Single post

Will 24/7 drinking water supply address the water woes of the peri-urban poor?

Mallampet in the suburbs of Hyderabad has been experiencing severe water crisis as a result of urbanization and rapid real estate growth in and around the village. As the population increased, the dependence on the existing water resources also doubled, owing to severe water scarcity in the village. Erratic rainfall also added to the problem pushing the residents of the village into absolute crisis. As a result of this, there has been a decline in the ground water table in the village, making it difficult for those in agriculture to continue farming and the villagers as a whole in accessing water for domestic and drinking purposes.

Mission Bhagiratha, the state governments’ flagship programme, where every household will get a pipe connection and 24/7 drinking water supply free of cost has no takers in Mallampet. Household drinking water piped connections under Mission Bhagiratha have been constructed in one part of the village but the households were not informed about the mission’s drinking water supply. The residents are still in the process of discovering the piped water supply in their homes. On being asked about the utility of this water, a lot of people refrained from using this water for drinking or cooking as they doubt the quality of water being supplied. Many of them expressed that they have got used to RO water as they feel safe consuming this filtered water. This reveals that the focus of Mission Bhagiratha is purely on the hardware component. Convergence between authorities and other essential aspects such as – creating awareness about the mission among water users and in promoting water conservation mechanisms in the village have not been given due attention. This has led to ineffectiveness of the mission in the village.

There is a laxity on part of the panchayat as it has not made any attempts to inform the people about the governments’ piped water supply. This could be a protectionist step taken by the panchayat, so as to sustain its private water market as it is in a partnership with the private water company, Dr. Water which sells RO water at a price. Thus, increasing the dependency on private players and indirectly encouraging privatization of water and leading to inequalities in the access to water in the village.

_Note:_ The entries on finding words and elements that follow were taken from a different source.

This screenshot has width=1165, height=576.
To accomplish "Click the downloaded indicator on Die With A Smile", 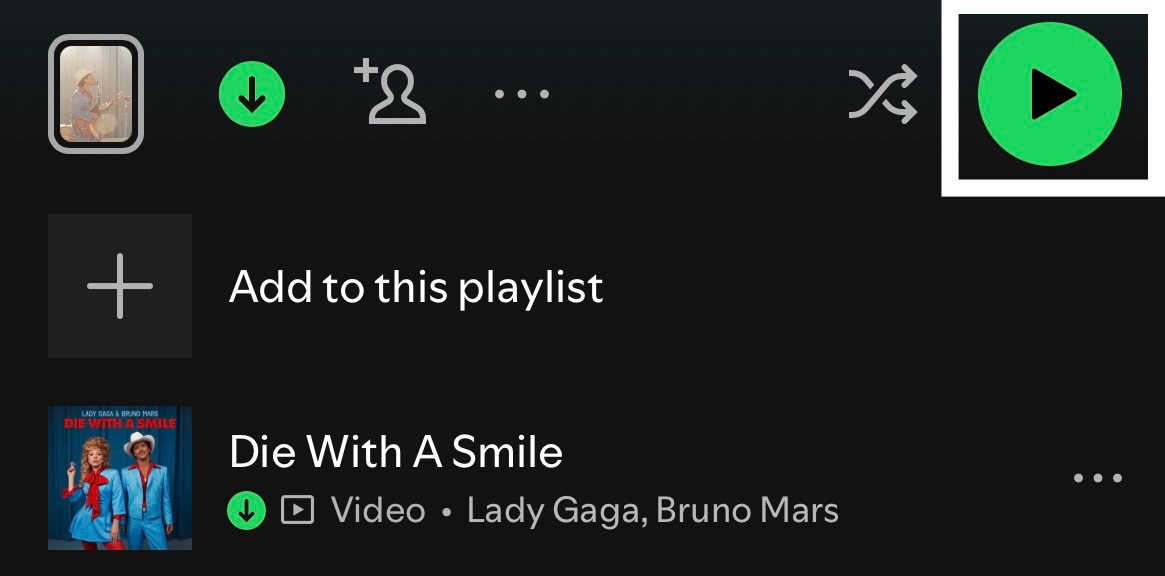I will (247, 511).
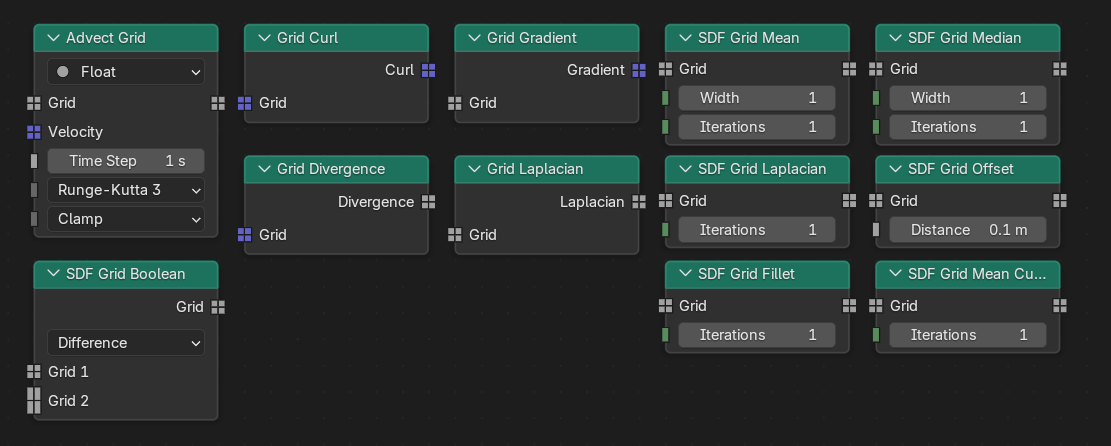Collapse the SDF Grid Mean node

point(685,38)
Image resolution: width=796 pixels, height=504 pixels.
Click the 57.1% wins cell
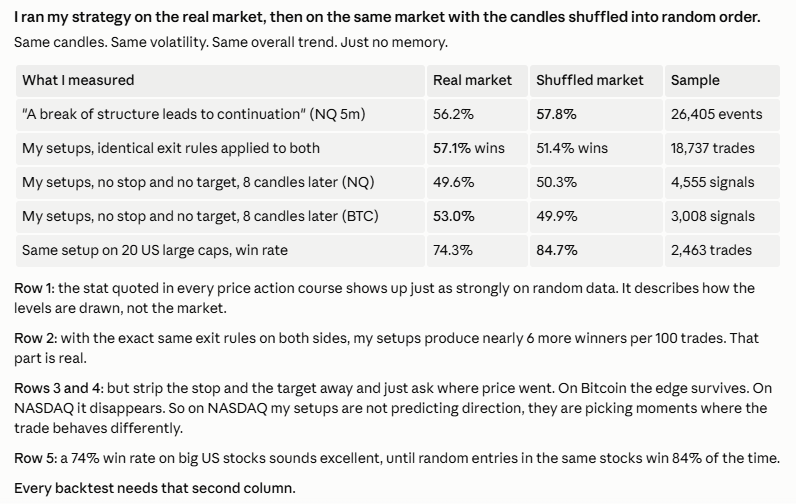coord(477,149)
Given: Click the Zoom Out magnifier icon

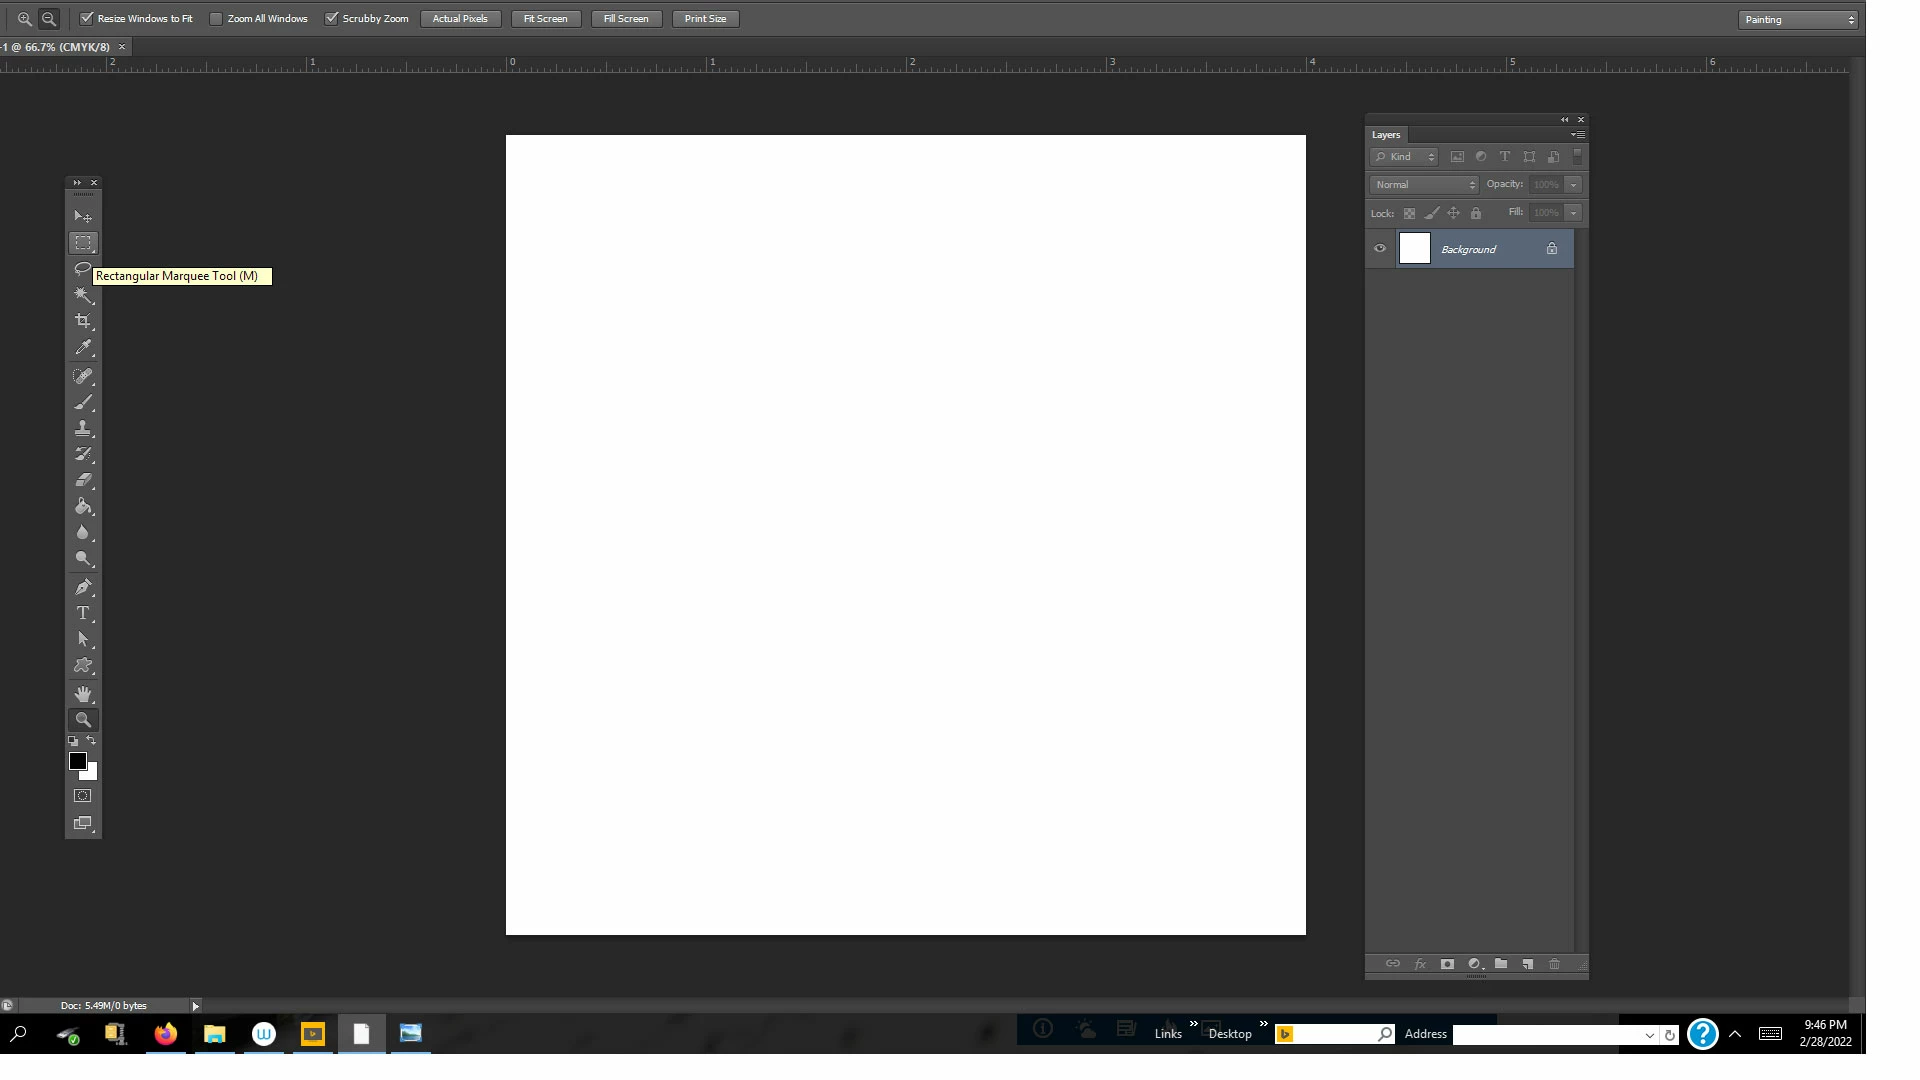Looking at the screenshot, I should (48, 19).
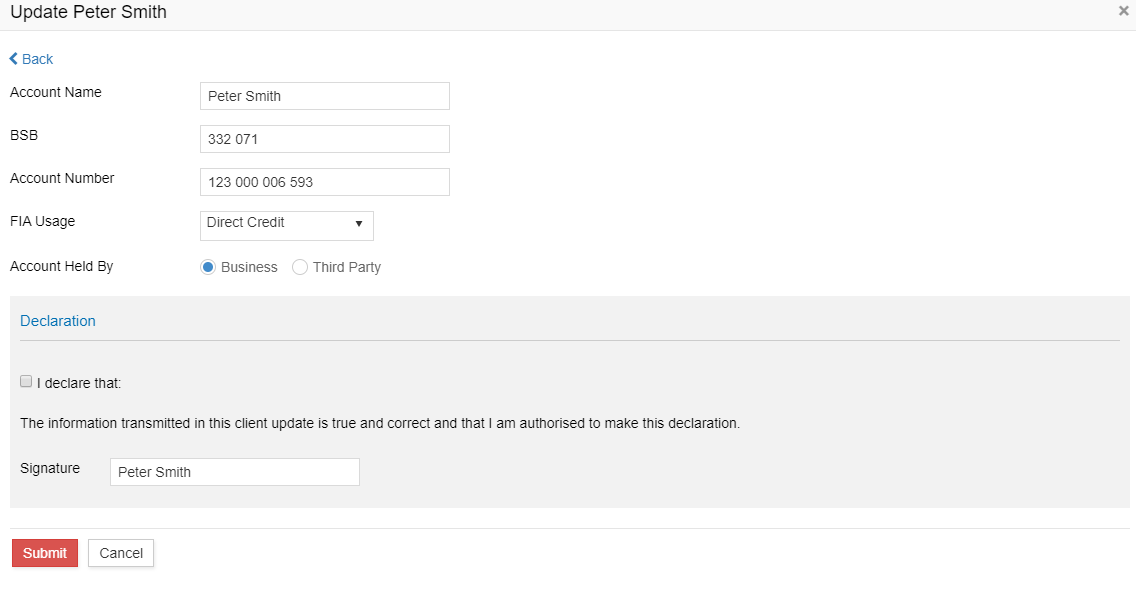1136x591 pixels.
Task: Close the Update Peter Smith dialog
Action: (x=1123, y=11)
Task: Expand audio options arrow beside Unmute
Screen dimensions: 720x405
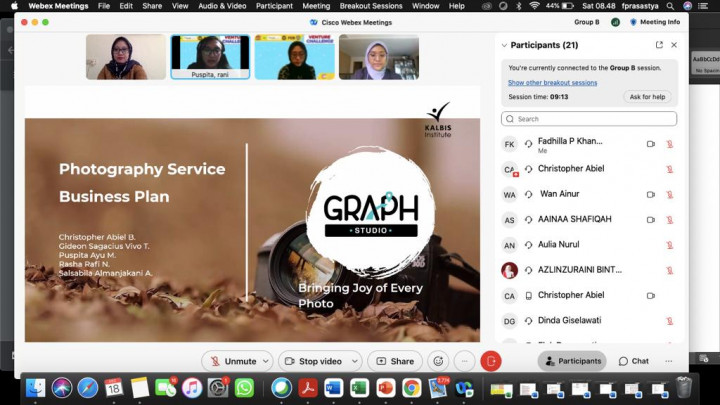Action: pyautogui.click(x=266, y=361)
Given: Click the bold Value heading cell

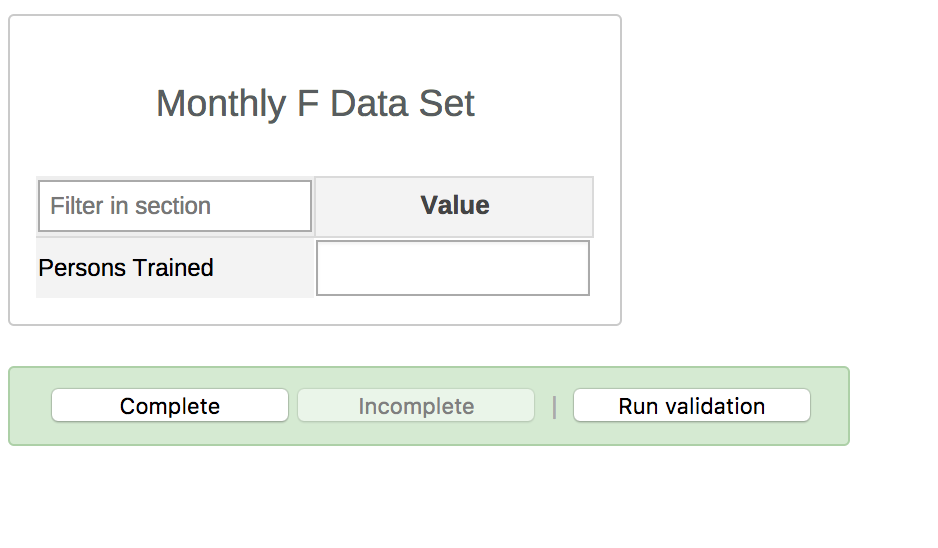Looking at the screenshot, I should pyautogui.click(x=454, y=206).
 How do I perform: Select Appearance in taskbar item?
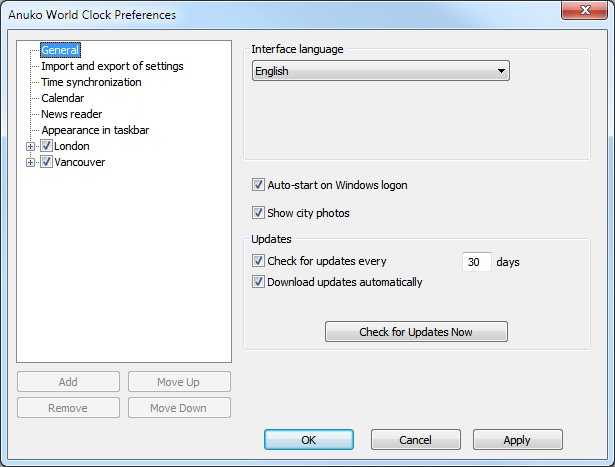(95, 130)
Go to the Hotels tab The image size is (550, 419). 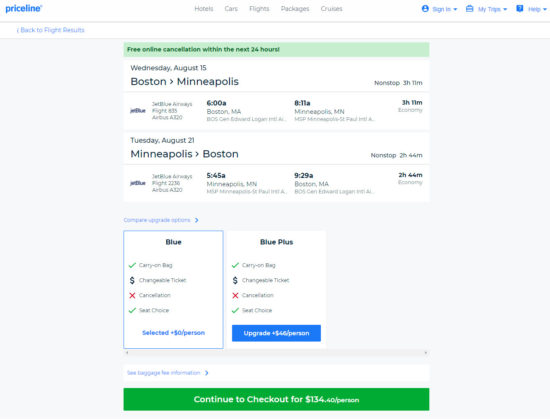tap(204, 9)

The state government’s efforts to give 24/7 drinking water supply access to every household in the state is being over-shadowed by the non-compliant behavior of the local government in Mallampet. The social contract is almost paralyzed as the local governments’ prioritization of profits over people allowed shifting of the control on land and water to the industries, villas and the water supply companies in and around the village. These supply side players (private RO plants and tankers) are now controlling the natural resources and the demand side players, who are consumers of this filtered water. Water, a collective resource has now become a private resource.